**ASSIGNED TASK**
Only an exact copy is wanted: the lines from the one holding "Task: Click the GitHub logo home icon" through the last line below, minus the pictures.

§ §

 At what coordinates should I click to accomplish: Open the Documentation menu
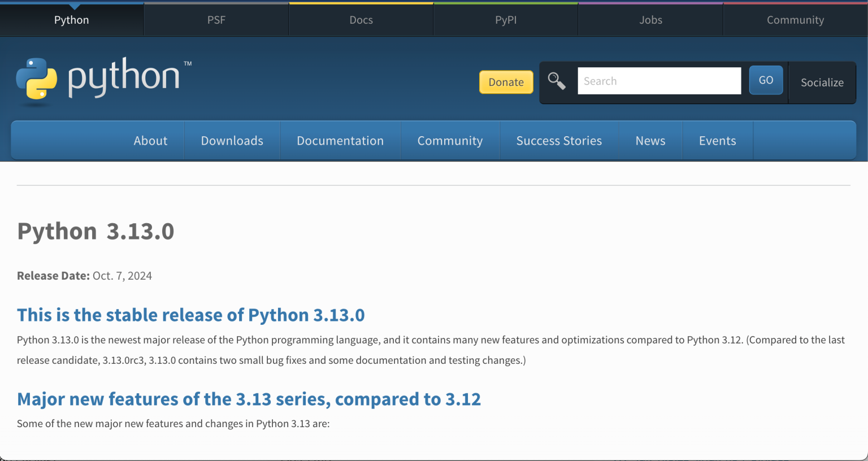coord(340,140)
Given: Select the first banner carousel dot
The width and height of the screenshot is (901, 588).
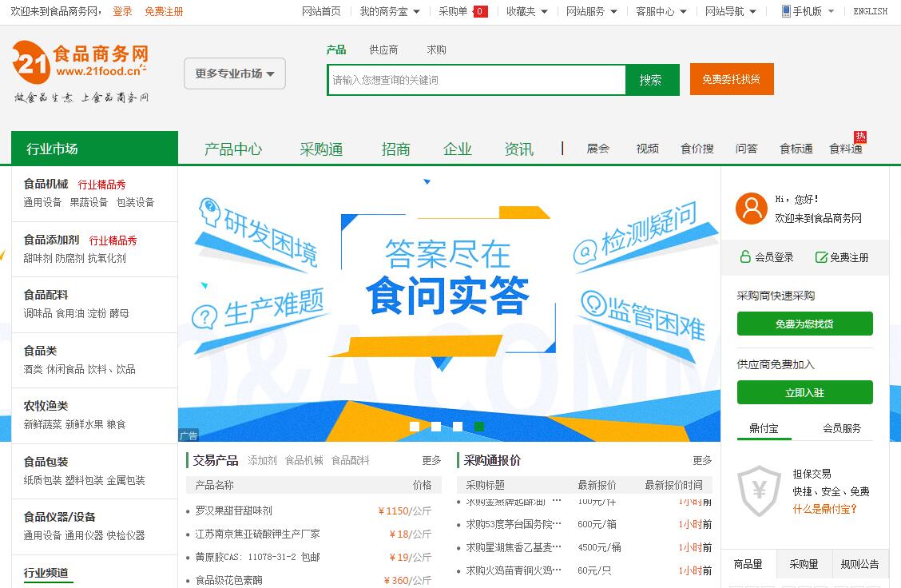Looking at the screenshot, I should (x=415, y=427).
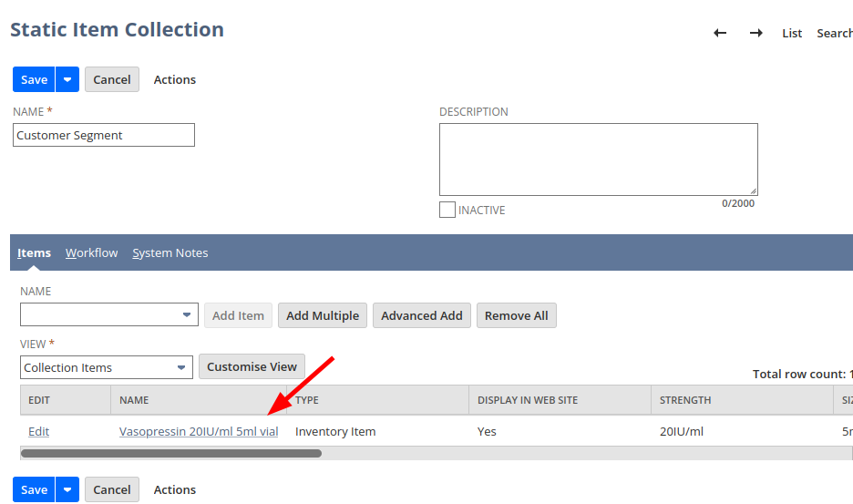Expand the Collection Items view dropdown

point(180,367)
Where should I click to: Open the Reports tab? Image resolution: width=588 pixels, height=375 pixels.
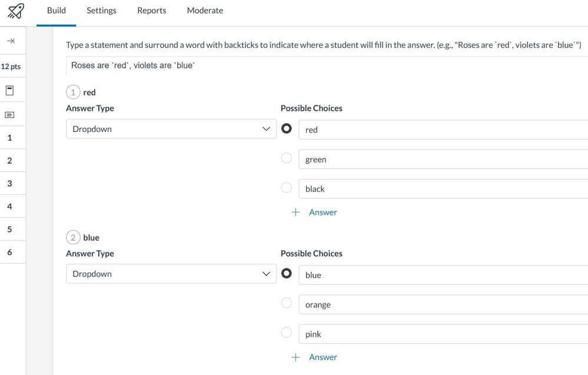pyautogui.click(x=151, y=11)
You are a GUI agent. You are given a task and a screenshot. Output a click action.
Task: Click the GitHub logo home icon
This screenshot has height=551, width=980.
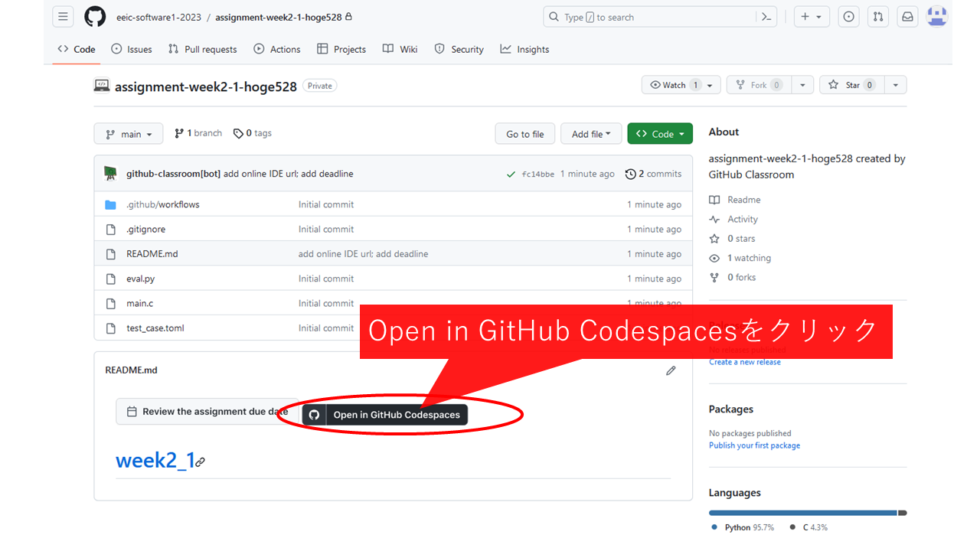95,17
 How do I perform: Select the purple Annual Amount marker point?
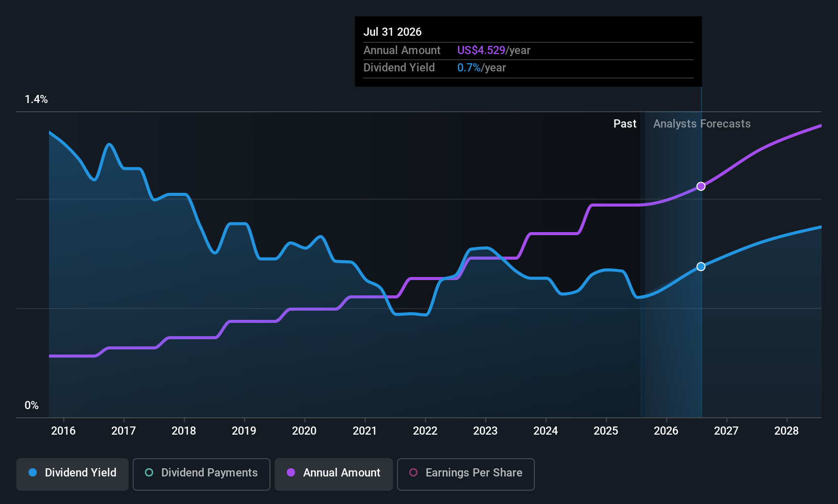[701, 186]
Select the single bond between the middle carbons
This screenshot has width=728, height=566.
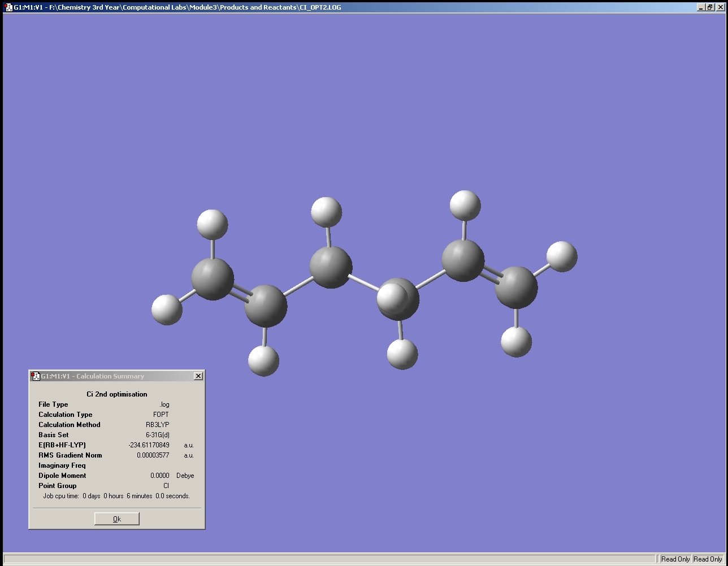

§ §

**RESPONSE TO THIS TASK**
Task: Click the GitHub logo home icon
This screenshot has height=551, width=980.
95,17
 How do I perform: Select the purple Annual Amount marker point?
[701, 186]
Select the single bond between the middle carbons
This screenshot has width=728, height=566.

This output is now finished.